Well, hey man. That's youre problem. All you had to do is save some cash and that unit you live in was probably $300-400k 10 years ago. You had your chance.

He'll probably be a renter for life. I dont see him as the type of guy who'd dumbed down to a 1 bed/1 bath for $400k in the burbs. Unless it's retirement time to downsize at age 65, most people moving unit to unit always want to move to a same or bigger better place. And that means way higher prices.
 

John Marston

GAF's very own treasure goblin
This is a huge move and must come with at least a minimum of stress.
I wish you a smooth transition without too many hassles ❤️

Signed, your future new neighbor from Montreal who hates the Leafs 😄
 

Sleepwalker

Member
And thrown money down the drain for a few years with nothing in return? He ça always sell the house at the end (mind you, might not be so simple with real estate sale costs, etc., the OP needs to look more into it).
But yeah, if I was moving countries it has to be 10 years at the very minimum, anything below with kids is an enormous hassle.

> **PROBLEMS AND TASKS**:
1: In the forum thread, which city does the poster who signs as a future new neighbor say they are from?
2: Write out the part of the forum thread starting with "GAF's very own" and going on through "an enormous hassle.".

[Dataset entries]
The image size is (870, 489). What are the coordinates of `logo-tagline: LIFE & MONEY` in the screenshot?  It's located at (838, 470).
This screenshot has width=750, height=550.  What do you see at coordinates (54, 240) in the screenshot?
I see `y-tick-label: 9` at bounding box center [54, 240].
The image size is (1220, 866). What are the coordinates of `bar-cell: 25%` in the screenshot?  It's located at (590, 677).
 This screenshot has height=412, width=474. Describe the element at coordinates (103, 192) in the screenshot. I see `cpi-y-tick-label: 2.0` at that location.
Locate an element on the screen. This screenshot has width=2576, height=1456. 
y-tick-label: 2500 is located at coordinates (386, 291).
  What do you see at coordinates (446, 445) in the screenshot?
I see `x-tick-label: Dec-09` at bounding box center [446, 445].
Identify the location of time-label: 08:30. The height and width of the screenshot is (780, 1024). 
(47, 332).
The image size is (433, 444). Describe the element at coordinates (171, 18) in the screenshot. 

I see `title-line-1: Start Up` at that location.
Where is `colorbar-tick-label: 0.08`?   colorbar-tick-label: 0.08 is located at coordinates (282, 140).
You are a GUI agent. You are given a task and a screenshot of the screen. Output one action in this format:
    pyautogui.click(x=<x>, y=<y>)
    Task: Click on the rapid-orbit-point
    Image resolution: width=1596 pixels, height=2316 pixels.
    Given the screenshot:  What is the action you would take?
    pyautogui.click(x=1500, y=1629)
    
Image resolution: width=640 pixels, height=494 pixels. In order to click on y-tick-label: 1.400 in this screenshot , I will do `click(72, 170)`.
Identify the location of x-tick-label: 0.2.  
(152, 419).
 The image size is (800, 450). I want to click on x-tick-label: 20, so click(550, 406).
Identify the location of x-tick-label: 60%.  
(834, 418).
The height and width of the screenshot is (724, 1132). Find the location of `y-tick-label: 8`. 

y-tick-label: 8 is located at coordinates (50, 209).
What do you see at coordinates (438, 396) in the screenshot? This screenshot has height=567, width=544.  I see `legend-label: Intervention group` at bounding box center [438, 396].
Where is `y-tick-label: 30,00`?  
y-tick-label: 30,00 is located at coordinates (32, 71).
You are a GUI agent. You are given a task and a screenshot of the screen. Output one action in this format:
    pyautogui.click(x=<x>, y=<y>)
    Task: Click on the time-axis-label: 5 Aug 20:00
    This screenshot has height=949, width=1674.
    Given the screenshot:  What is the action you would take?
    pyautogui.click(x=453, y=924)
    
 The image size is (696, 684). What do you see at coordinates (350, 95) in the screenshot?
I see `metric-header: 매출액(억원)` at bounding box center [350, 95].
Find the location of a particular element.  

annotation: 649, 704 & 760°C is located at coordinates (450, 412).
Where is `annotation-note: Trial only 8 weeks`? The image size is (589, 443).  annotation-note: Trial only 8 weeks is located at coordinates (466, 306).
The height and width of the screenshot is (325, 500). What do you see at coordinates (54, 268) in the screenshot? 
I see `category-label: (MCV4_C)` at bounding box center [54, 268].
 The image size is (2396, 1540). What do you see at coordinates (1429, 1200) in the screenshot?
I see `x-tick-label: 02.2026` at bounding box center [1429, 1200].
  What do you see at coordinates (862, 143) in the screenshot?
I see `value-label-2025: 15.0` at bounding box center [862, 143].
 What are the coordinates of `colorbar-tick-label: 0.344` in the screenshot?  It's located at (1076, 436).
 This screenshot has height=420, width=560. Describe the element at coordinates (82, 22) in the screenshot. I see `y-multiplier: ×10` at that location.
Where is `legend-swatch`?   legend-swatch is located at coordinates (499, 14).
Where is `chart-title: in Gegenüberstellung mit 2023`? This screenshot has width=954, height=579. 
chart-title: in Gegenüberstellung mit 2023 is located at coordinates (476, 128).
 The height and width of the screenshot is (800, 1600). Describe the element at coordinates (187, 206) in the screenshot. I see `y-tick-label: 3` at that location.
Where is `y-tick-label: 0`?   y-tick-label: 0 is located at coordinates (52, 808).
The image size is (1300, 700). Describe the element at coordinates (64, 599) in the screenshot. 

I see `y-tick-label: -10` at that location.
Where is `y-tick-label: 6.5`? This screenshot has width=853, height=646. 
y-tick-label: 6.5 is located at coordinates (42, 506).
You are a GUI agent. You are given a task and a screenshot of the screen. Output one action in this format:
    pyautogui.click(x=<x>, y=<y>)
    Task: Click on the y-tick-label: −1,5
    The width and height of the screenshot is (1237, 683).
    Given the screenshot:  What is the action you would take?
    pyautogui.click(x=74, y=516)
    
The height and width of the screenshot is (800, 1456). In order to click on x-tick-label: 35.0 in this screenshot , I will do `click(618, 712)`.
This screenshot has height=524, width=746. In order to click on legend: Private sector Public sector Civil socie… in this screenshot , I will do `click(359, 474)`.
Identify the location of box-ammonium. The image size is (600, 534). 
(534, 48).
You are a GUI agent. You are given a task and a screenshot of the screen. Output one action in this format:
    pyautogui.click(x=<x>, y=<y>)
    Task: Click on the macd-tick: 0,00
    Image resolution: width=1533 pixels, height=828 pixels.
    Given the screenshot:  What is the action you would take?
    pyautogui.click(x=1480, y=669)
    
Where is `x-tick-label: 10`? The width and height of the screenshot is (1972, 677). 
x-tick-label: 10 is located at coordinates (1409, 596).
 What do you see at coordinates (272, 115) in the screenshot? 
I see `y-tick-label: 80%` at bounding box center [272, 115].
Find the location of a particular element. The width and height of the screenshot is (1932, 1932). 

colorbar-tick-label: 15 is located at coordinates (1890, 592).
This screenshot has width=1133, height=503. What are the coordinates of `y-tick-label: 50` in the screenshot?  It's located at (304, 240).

> **OUTPUTS IN ORDER**:
1: Montreal

2:
GAF's very own treasure goblin
This is a huge move and must come with at least a minimum of stress.
I wish you a smooth transition without too many hassles ❤️

Signed, your future new neighbor from Montreal who hates the Leafs 😄
 

Sleepwalker

Member
And thrown money down the drain for a few years with nothing in return? He ça always sell the house at the end (mind you, might not be so simple with real estate sale costs, etc., the OP needs to look more into it).
But yeah, if I was moving countries it has to be 10 years at the very minimum, anything below with kids is an enormous hassle.